No Brasil, a profissão da Enfermagem está estruturada em três níveis de atuação: enfermeiros, técnicos e auxiliares de enfermagem. Com mais de 3 milhões de profissionais no país, a categoria atua em toda a rede de atenção à saúde, incluindo hospitais, ambulatórios, unidades básicas de saúde (UBSs), unidades de pronto atendimento (UPAs), serviços de atendimento móvel de urgência (SAMU) e equipes da Estratégia Saúde da Família (ESF), entre outros.
No setor público, dados de um estudo publicado pela Scielo apontam um cenário preocupante: metade dos trabalhadores enfrenta condições precárias de trabalho, enquanto 62,5% recebem salários de até R$ 3 mil e 14,4% estão na faixa de subsalários, com remuneração igual ou inferior a R$ 1 mil. No setor privado, que concentra 31,6% dos profissionais, cerca de 40% atuam em condições precárias, 68,2% recebem até R$ 3 mil e 22,1% também estão na faixa de subsalários.
Outro ponto crítico é a sobrecarga de trabalho. O artigo "Atuação do Enfermeiro e suas Dificuldades" destaca que a exposição contínua a ambientes de alta pressão, aliada à falta de suporte institucional, contribui para elevados índices de burnout entre os profissionais. Esse esgotamento psicológico compromete o desempenho, aumenta a rotatividade e agrava a escassez de mão de obra qualificada no setor.
Diante desse contexto, Karla Spadafora, gerente dos Produtos de Saúde da SISQUAL® WFM, avalia que ferramentas de Workforce Management (WFM) podem contribuir para uma distribuição mais equilibrada das jornadas. Segundo ela, a tecnologia permite planejar escalas com base na demanda assistencial, no perfil dos profissionais e nas regras institucionais, evitando tanto sobrecarga quanto ociosidade.
"Com isso, há uma distribuição muito mais justa dos turnos, respeitando limites de jornada, períodos de descanso e competências necessárias para cada área, promovendo equilíbrio operacional e bem-estar das equipes", analisa.
A especialista também ressalta que escalas mais organizadas contribuem para a harmonia entre os profissionais e ampliam a satisfação no trabalho, além de fortalecer a percepção de justiça e reconhecimento dentro das equipes.
"Quando o trabalhador se sente inserido nas tomadas de decisões, o seu senso de responsabilidade com as entregas é naturalmente compartilhado, tornando o ambiente mais colaborativo e consequentemente impactando positivamente as retenções de talentos, especialmente em segmentos com maior pressão de atuação, como o setor da saúde", acrescenta.

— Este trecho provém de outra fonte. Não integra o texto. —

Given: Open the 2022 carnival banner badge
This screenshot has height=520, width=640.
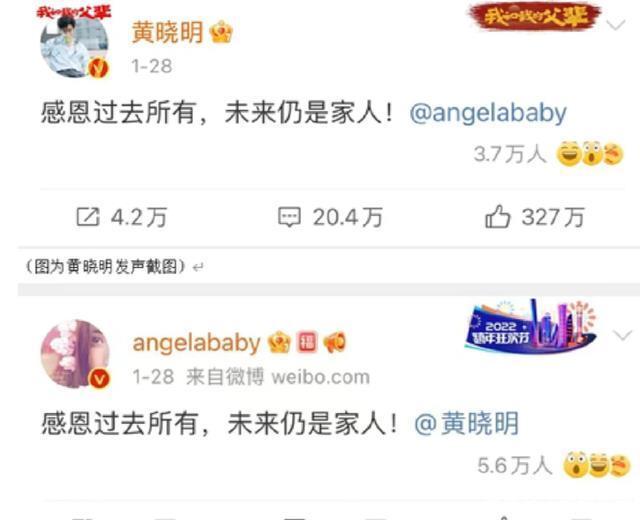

Tecnologia e gestão mais eficientes
Segundo Spadafora, o uso de tecnologia também amplia a confiabilidade das informações e proporciona uma visão integrada das operações em tempo real. Sistemas de WFM automatizam regras legais e contratuais, reduzindo riscos de não conformidade e apoiando a tomada de decisão com maior rastreabilidade.
"Isso garante maior segurança jurídica para a instituição e o serviço, com a pessoa certa, no lugar certo, com a competência adequada", pontua.
Outro benefício apontado é a possibilidade de cruzar dados operacionais com indicadores assistenciais, o que permite otimizar a alocação de recursos, reduzir horas extras e minimizar falhas relacionadas à fadiga. "Equipes bem dimensionadas tendem a apresentar maior engajamento, produtividade e menor incidência de erros", observa.
Para ela, ao incluir os trabalhadores nas decisões, a gestão se torna mais centrada nas pessoas. "A tecnologia contribui para uma gestão mais justa e transparente, promovendo um ambiente mais saudável, seguro e sustentável. Cuidar de quem cuida é essencial para garantir a excelência dos serviços de saúde", conclui a gerente de Produtos de Saúde da SISQUAL® WFM.